Aim >> Convert the lines of the data starting at the line containing "Task: Click the blue Publish button" and ending at the line containing "View Listeners (2)" into a JSON list of strings, one string per line, with blank lines left out.

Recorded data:
┄┄┄┄┄┄┄┄┄┄┄┄┄┄┄┄┄┄┄┄
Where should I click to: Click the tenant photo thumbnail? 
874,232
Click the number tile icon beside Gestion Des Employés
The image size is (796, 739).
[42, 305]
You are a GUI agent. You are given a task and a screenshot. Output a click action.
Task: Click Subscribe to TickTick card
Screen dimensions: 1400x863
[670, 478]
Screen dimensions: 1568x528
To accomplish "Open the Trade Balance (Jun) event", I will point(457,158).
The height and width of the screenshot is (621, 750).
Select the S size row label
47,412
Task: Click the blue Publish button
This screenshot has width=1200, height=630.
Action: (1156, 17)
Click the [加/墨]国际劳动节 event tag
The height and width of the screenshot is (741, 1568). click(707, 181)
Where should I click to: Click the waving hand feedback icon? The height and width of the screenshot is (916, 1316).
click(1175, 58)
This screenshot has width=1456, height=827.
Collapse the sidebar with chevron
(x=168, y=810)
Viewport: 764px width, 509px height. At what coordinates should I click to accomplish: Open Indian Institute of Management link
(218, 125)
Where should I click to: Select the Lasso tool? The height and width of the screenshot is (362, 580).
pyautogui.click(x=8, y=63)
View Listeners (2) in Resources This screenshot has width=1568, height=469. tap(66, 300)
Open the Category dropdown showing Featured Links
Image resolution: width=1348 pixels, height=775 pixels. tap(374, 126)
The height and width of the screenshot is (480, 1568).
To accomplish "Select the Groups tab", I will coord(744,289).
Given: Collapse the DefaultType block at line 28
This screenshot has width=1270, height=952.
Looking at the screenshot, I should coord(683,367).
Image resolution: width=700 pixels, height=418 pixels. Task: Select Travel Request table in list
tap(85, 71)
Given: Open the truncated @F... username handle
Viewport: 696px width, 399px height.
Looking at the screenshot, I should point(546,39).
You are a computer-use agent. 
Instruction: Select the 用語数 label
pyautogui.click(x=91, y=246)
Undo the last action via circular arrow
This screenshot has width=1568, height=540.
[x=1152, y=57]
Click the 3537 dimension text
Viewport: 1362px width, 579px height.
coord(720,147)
┄┄┄┄┄┄┄┄┄┄┄┄┄┄┄┄┄┄┄┄
Task output >>
[
  "Task: Click the blue Publish button",
  "This screenshot has width=1200, height=630.",
  "Action: (1156, 17)",
  "Click the [加/墨]国际劳动节 event tag",
  "The height and width of the screenshot is (741, 1568). click(707, 181)",
  "Where should I click to: Click the waving hand feedback icon? The height and width of the screenshot is (916, 1316).",
  "click(1175, 58)",
  "This screenshot has width=1456, height=827.",
  "Collapse the sidebar with chevron",
  "(x=168, y=810)",
  "Viewport: 764px width, 509px height. At what coordinates should I click to accomplish: Open Indian Institute of Management link",
  "(218, 125)",
  "Where should I click to: Select the Lasso tool? The height and width of the screenshot is (362, 580).",
  "pyautogui.click(x=8, y=63)",
  "View Listeners (2) in Resources This screenshot has width=1568, height=469. tap(66, 300)"
]